Peer Pressure

By , Sliema, Malta

She flicks her hair across her shoulder as she moves to grab the red-topped glass bottle. Pouring the liquid into a flimsy plastic cup she looks at me, sitting soberly on a rock by the sea. The angle between the bottle and the cup suddenly begins to decrease, it does so until there is a continuous stream of clear liquid moving downwards into the cup. The cup is now filled to the rim and the bottle now back in the cooler. Giggling she places her hand on her bikini clad chest and calls my name, I move towards her and the rest of the party. I politely decline her offer of a sip of the contents of the cup. Her mouth turns from a cheeky smile to a pout, her eyebrows fall to a frown and she offers again. I decline. She begins to persistently push the cup against my firmly sealed mouth, refusing to accept my answer. At this point everyone's eyes have come to rest upon us, she just lets out a pretty little laugh and continues to shove the cup in my face. Some watch, some cheer, some pretend not to notice and some protest. I tell her I don’t want any for what seems like the millionth time but again it appears to have no effect. I feel so hopeless, if I give in it will be easier but I shouldn’t, it would make me the type of person I don’t want to be. Weak, a push over, her follower. My lips do not move apart, I deny her that. Clearly angry and surprised that anyone would defy her she begins to attack me verbally. It’s happened before and as my best friend she knows these words will hurt me but she spits them anyway,’Come on, don’t you want to be cool for once in your life?’. I blink back tears and move away, turning my back on her laughter and flirtatious gestures.

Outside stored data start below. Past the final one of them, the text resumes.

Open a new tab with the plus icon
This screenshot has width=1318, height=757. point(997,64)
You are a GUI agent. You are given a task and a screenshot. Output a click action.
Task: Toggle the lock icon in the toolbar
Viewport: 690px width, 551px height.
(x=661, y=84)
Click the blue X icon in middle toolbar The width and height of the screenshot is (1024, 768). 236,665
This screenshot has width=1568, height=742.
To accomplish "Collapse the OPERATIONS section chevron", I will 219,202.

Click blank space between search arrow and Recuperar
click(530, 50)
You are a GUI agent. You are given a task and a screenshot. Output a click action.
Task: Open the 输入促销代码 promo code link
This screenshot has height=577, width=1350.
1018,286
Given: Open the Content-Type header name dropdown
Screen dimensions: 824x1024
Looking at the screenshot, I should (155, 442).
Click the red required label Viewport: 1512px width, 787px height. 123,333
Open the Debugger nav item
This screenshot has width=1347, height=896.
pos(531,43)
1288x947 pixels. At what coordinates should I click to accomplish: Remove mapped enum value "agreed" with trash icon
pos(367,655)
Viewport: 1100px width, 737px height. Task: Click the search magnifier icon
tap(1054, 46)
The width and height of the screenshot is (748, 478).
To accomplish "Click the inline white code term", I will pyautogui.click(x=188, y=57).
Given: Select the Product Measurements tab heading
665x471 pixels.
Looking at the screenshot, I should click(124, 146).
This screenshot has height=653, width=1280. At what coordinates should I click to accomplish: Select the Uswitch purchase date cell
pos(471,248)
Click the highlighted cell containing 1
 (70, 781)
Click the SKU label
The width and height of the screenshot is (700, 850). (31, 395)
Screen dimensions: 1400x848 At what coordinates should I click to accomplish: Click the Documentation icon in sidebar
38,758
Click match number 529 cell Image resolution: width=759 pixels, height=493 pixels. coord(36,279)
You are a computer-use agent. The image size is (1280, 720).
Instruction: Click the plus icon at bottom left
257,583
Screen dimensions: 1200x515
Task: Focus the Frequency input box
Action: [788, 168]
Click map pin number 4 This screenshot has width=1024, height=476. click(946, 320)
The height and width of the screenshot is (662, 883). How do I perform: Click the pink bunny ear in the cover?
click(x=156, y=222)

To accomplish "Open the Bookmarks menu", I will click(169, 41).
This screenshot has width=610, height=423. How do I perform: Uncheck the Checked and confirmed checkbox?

The party continues and I put on a mask of smiles, bravery and laughter, it only comes off at home. The mask held back my tears, anger and hurt, but by myself all my feelings surge out. At school the next day I try to place it over my face again, but it seems it is one use only. She notices something is wrong as soon as she sees my face, I tell her that I need to talk to her after the lesson is over, looking confused she agrees. Sitting on a bench coated with rust in the playground I confront her calmly. She has no idea that she’s done anything, she just stares blankly at me and says ‘I didn’t mean it like that’.

This is what haunts me to this day, that she sees nothing wrong with her actions, that it was all a ‘joke’ or ‘not meant in that way’. How can we expect to prevent or stop peer pressure if those who are enforcing it cannot see anything wrong with their actions?